You are viewing a plain text version of this content. The canonical link for it is here.
Posted to dev@nutch.apache.org by "Enis Soztutar (JIRA)" <ji...@apache.org> on 2010/04/13 20:35:06 UTC

[jira] Created: (NUTCH-811) Develop an ORM framework

Develop an ORM framework 
-------------------------

                 Key: NUTCH-811
                 URL: https://issues.apache.org/jira/browse/NUTCH-811
             Project: Nutch
          Issue Type: New Feature
            Reporter: Enis Soztutar
            Assignee: Enis Soztutar
             Fix For: 2.0


By Nutch-808, it is clear that we need an ORM layer on top of the datastore, so that different backends can be used to store data. 

This issue will track the development of the ORM layer. Initially full support for HBase is planned, with RDBM, Hadoop MapFile and Cassandra support scheduled for later. 

-- 
This message is automatically generated by JIRA.
-
If you think it was sent incorrectly contact one of the administrators: https://issues.apache.org/jira/secure/Administrators.jspa
-
For more information on JIRA, see: http://www.atlassian.com/software/jira

        

[jira] Commented: (NUTCH-811) Develop an ORM framework

Posted by "Enis Soztutar (JIRA)" <ji...@apache.org>.
    [ https://issues.apache.org/jira/browse/NUTCH-811?page=com.atlassian.jira.plugin.system.issuetabpanels:comment-tabpanel&focusedCommentId=12861010#action_12861010 ] 

Enis Soztutar commented on NUTCH-811:
-------------------------------------

I have further developed the code, which was once part of NutchBase for handling object to hbase mapping into a new project as per the above discussion. 
The project is named Gora, and it is hosted at GitHub. 

The project is hosted at
http://github.com/enis/gora

A short design document is at http://wiki.github.com/enis/gora/design, and a quick start guide is at http://wiki.github.com/enis/gora/quick-start.

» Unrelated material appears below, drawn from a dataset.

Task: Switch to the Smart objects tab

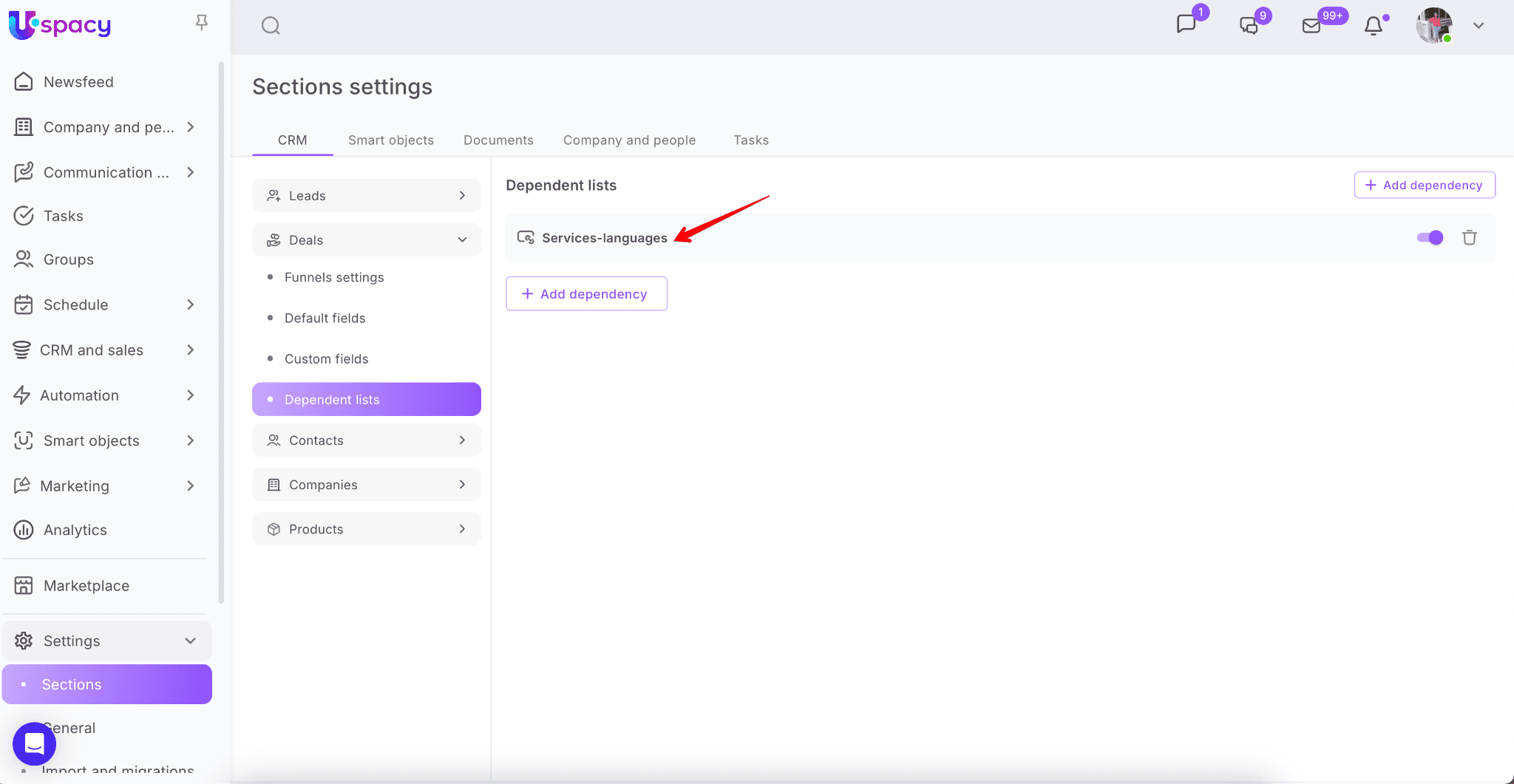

You can check out the code using
$ git clone git://github.com/enis/gora.git

What it means for Nutch?
Gora started as a part of Dogacan's NutchBase implementation, but the goals for the project are clearly different. However, Gora is primarily developed to handle Nutch's use cases. Specifically, Gora will handle the HBase integration layer for nutchbase, and later a Hadoop Mapfile or TFile based persistency will be developed. 

In the short term, we plan to use Gora's artifacts as a library in Nutch. Either me or Dogacan will switch the current NutchBase branch to using Gora shortly. 


Gora is still in very early stages and needs your support. We would be more than happy if the Nutch community could share comments, feedbacks, use cases and feature requests, or even patches. I suppose we can use this issue or the mailing list for this task. 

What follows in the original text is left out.